THE DATA:

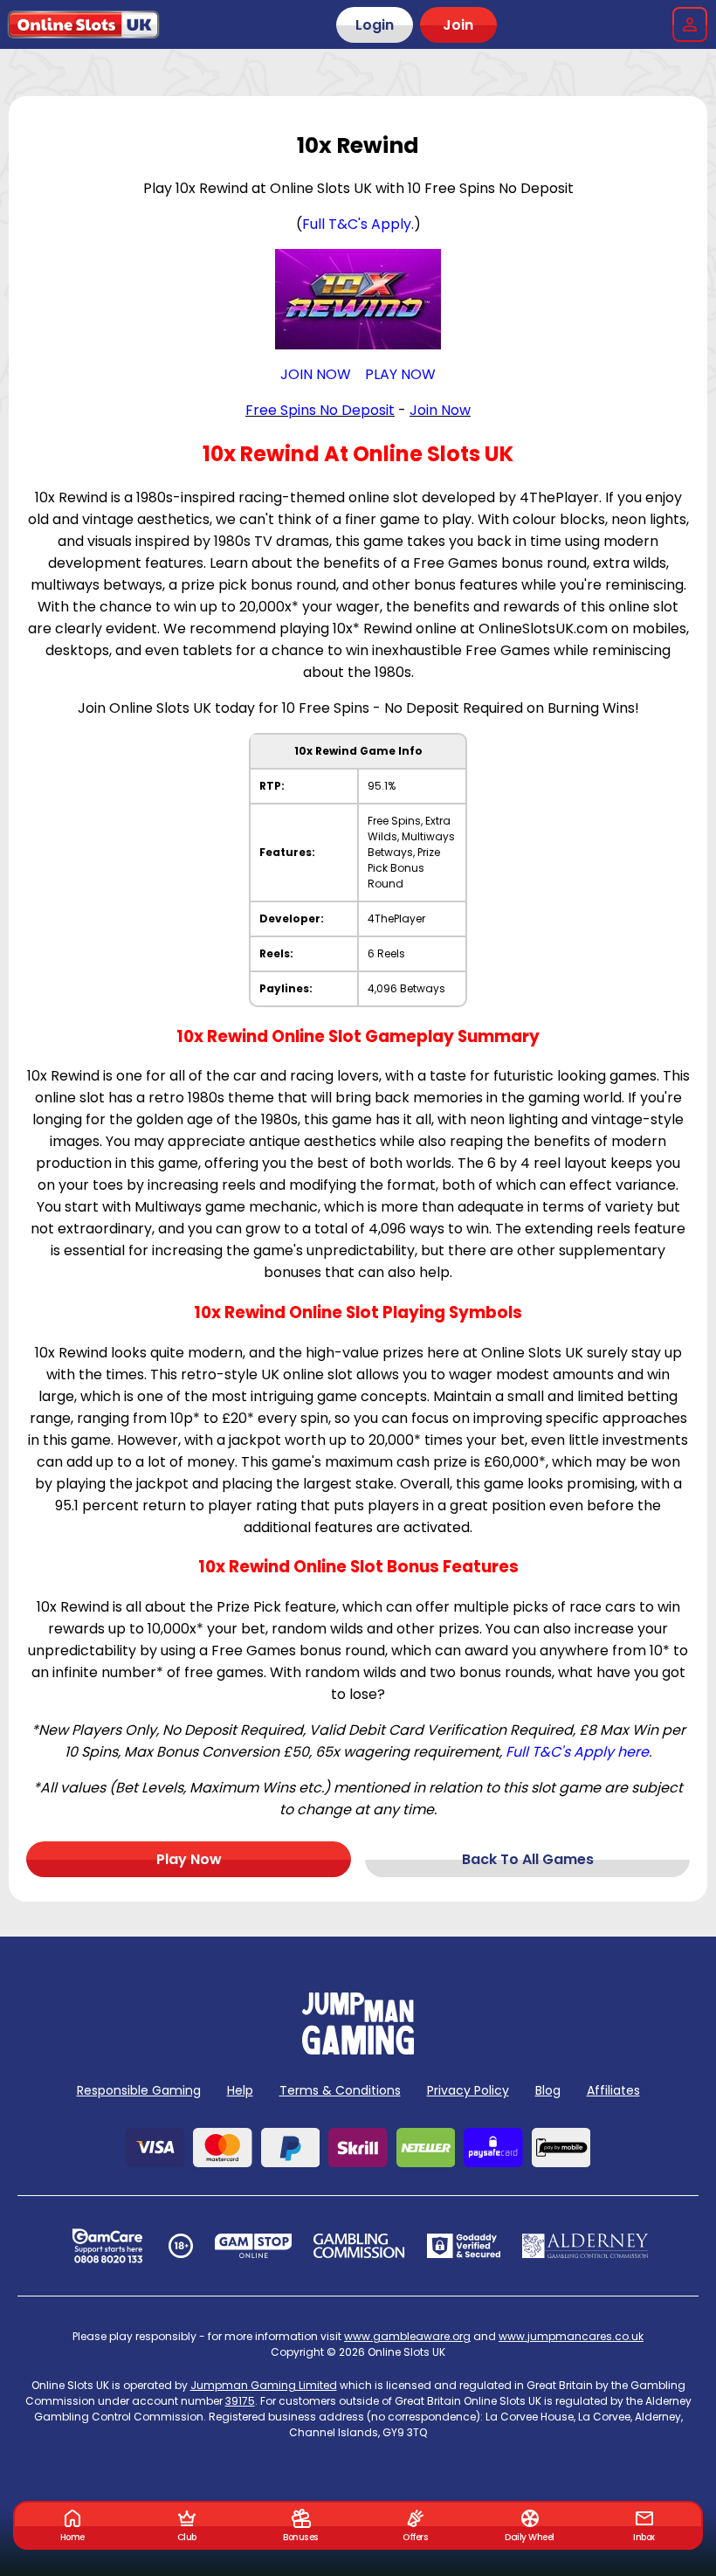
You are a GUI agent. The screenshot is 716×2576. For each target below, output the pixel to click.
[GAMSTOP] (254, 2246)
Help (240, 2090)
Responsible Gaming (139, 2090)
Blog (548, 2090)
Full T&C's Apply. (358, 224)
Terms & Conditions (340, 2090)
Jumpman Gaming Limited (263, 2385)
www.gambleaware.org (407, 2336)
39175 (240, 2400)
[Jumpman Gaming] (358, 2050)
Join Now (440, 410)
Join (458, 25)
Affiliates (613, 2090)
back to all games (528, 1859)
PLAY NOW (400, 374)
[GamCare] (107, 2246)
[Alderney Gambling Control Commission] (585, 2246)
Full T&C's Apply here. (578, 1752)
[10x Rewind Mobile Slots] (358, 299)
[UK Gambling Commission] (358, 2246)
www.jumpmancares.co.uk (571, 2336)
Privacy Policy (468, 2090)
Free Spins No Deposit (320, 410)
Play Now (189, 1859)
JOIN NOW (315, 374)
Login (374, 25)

WORK TASK: Wherever a line in the listing contains the word "Commission", copy that line out.

ANSWER TO THIS TASK:
[Alderney Gambling Control Commission] (585, 2246)
[UK Gambling Commission] (358, 2246)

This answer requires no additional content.